I spent the last few weeks working on a “Hunter Killer” tank type for my game. The behavior that I want for this tank type is to be constantly, agressively, tracking the player’s tank wherever it goes. I already have a working AStar pathfinding implementation in GDScript. But even with that in place, I found it surprisingly challenging to implement my desired behavior because of all of the regular and corner cases that can happen in my game. One of these corner cases is this:

No Path To Player

The Hunter Killer (HK) tank is the dark grey tank while the blue tank is the player’s tank. There is no path from the HK tank to the player because of the trees and the border of the map. So what should it do? Well, it should take the player’s current tile and find the closest tile that it has a path to. For example:

Path To Closes Tile

The function that I wrote to accomplish this uses GDScript’s PoolVector2Array as a Queue. But then I started thinking that Queues are usually written as linked lists. I wondered how much faster a linked list would perform versus GDScript’s built in PoolVector2Array, or its generic Array for that matter. And that’s when I started this side quest rabbit hole.

Rabbit Hole

What is a Queue?

It might be useful to do a quick recap on what and how linked list Queue’s work. If you’re already familiar with this and only want the benchmarks, you can skip this and jump to them below.

A Queue is a data structure where the first element that goes in is also the first element that goes out. Think of it like the line at your grocery store. Traditionally, when an element is added to the Queue it is called enqueue, and when it is removed it is called deque.

Queue Circles With Enqueue and Deque

You can use GDScript’s Array to create a queue. You enqueue using Array.append() and deque using Array.pop_front(). As long as you stick to these two methods when accessing your data, then you have a Queue using an Array.
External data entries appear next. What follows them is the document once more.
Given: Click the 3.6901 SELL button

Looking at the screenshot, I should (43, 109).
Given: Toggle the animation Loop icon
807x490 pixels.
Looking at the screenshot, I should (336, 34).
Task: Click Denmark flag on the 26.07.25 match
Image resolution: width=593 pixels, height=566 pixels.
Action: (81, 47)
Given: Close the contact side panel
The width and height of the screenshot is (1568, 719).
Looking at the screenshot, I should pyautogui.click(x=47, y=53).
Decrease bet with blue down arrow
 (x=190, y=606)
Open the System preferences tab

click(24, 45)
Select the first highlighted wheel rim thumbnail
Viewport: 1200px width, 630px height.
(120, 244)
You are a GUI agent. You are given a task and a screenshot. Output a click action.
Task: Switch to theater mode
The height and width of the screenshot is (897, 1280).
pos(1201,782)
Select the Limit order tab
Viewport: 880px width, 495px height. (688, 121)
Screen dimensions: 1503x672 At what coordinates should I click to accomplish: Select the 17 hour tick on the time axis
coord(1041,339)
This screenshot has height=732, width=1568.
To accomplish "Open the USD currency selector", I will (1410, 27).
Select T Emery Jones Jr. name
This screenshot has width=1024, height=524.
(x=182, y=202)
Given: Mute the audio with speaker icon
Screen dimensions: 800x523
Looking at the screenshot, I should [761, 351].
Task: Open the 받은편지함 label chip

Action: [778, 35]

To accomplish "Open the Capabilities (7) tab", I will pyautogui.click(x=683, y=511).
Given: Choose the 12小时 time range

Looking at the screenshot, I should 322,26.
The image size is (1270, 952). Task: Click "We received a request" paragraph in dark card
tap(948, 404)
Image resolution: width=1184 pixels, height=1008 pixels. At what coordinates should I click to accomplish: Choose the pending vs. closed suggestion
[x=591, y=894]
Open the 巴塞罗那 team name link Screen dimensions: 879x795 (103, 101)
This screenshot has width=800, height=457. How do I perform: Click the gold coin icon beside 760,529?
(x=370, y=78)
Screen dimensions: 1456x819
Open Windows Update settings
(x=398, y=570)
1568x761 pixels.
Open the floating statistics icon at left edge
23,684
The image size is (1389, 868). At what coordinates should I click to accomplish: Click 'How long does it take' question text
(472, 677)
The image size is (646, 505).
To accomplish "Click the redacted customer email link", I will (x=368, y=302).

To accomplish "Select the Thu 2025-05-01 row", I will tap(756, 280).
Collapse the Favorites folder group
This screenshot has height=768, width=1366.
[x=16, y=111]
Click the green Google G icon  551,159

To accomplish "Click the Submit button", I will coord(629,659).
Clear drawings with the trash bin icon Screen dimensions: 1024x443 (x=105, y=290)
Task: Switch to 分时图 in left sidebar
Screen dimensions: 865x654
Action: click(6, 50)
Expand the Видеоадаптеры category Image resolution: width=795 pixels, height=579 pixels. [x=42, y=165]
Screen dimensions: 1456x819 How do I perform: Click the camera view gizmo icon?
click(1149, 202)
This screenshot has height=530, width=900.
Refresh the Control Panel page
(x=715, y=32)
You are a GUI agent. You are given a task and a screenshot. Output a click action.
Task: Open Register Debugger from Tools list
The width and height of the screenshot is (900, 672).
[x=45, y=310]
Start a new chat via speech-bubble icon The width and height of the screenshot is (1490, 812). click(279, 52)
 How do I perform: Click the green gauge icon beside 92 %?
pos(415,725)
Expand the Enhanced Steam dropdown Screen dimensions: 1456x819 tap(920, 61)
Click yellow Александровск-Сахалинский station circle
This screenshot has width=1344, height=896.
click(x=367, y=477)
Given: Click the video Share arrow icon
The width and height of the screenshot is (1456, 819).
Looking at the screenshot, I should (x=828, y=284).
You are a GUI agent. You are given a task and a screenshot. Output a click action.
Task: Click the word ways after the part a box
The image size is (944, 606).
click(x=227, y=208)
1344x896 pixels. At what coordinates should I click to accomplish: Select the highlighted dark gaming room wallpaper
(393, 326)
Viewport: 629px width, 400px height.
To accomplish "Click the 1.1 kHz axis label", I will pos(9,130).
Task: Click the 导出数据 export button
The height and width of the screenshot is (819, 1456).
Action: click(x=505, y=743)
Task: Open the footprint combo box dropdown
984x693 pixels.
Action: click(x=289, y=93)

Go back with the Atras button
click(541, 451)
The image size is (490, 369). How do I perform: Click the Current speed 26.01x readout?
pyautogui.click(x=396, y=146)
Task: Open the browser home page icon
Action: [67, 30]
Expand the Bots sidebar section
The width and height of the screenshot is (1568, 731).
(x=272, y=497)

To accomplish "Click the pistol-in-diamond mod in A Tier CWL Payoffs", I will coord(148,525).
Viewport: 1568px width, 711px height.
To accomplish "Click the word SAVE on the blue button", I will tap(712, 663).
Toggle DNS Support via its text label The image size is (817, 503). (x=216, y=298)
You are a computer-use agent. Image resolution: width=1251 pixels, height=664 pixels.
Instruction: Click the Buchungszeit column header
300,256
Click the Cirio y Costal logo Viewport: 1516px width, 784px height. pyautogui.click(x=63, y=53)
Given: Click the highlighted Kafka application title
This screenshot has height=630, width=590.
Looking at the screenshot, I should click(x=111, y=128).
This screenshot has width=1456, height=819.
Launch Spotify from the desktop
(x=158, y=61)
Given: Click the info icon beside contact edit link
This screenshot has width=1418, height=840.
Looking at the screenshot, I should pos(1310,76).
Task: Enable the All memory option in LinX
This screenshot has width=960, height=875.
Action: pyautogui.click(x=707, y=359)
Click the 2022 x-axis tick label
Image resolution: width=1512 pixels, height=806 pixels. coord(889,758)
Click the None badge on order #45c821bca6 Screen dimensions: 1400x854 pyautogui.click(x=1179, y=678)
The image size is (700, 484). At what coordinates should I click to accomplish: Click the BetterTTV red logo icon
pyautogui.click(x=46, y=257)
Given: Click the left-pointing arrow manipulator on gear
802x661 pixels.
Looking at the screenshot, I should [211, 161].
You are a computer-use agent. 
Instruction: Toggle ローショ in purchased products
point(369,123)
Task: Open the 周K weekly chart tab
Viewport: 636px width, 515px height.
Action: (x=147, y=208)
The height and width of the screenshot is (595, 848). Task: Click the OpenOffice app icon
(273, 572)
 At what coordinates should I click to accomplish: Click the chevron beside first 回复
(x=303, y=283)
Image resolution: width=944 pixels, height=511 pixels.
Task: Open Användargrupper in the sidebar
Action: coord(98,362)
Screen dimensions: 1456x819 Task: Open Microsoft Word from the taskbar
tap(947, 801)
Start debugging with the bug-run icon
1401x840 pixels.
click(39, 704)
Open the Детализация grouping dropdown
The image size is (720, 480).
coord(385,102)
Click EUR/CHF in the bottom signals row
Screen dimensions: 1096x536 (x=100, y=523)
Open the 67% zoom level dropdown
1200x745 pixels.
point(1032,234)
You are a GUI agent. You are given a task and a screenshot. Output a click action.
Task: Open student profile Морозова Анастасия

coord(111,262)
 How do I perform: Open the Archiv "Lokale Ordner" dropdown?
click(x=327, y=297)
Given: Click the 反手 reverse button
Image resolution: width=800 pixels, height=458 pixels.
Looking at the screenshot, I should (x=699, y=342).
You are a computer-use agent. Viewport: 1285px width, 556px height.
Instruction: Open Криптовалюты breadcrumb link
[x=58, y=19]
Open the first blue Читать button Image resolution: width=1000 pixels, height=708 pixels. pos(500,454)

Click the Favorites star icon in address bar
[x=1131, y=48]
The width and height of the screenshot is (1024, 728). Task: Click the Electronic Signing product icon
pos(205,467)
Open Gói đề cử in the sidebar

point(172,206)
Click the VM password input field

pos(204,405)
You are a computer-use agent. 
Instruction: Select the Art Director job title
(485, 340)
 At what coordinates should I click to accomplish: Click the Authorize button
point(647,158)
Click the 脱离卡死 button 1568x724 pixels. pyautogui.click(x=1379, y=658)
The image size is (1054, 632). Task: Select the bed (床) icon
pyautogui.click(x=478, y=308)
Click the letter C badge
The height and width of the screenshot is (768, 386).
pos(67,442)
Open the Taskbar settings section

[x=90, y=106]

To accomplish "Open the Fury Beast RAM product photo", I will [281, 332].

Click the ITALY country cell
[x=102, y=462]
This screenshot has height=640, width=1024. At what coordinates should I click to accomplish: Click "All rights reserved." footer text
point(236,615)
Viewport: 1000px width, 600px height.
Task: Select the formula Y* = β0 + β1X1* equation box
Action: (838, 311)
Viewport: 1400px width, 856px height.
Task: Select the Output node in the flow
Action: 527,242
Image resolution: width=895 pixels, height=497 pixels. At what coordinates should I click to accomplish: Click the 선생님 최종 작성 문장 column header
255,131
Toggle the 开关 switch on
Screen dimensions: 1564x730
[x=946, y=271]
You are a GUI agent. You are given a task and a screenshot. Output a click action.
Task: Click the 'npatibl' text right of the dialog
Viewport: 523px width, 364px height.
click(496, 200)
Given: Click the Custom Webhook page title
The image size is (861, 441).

Queue Circles With append() and pop_front()

What is a linked list?

So what is a linked list and why bother with it if we can already make a Queue using an Array? A linked list is a data structure where each element is an object with a value property that holds the value you want to store, and a next property that is a pointer to another element. In the Array example, an element in the Array is just the value that you want to store. It is not wrapped in a special object like it is in a linked list. Additionally, a linked list will have two pointers. A head pointer that points to the front of the Queue, the “head element”. And then a tail pointer that points to the back of the Queue, the “tail element”.

Linked List

To add to a linked list, first you have to instance a new element and set its value to the new value. Then using the tail pointer access the current tail element, point its next property to the new element. Then finally, point the tail pointer to the new element. That’s an enqueue operation in a linked list.

Linked List

To deque, first copy the head pointer to a new variable so you don’t lose the current head element. Then set the head pointer to the current head element’s next property. This will make it point to the next element in the Queue. Finally return the current head element’s value.

Linked List

It might seem like it is a lot more steps to achieve the same thing as using a GDScript Array, but that’s only because append() and pop_front() abstract away all the steps from you. Under the hood, your computer will do a bunch of steps for you when you use a GDScript Array. This is especially true for the pop_front() method where the number of steps grows depending on how many elements you have in your Queue. Even the official GDScript documentation warns:

On large arrays, this method is much slower than pop_back as it will reindex all the array’s elements every time it’s called. The larger the array, the slower pop_front will be.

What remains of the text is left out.